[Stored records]

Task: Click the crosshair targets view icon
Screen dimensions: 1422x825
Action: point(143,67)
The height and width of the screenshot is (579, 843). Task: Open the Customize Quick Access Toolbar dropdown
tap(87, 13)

**WHAT TO DO**. Print the records once more, exactly as they were given.

**OUTPUT BELOW**.
Task: Click the crosshair targets view icon
Screen dimensions: 1422x825
Action: point(143,67)
The height and width of the screenshot is (579, 843). Task: Open the Customize Quick Access Toolbar dropdown
tap(87, 13)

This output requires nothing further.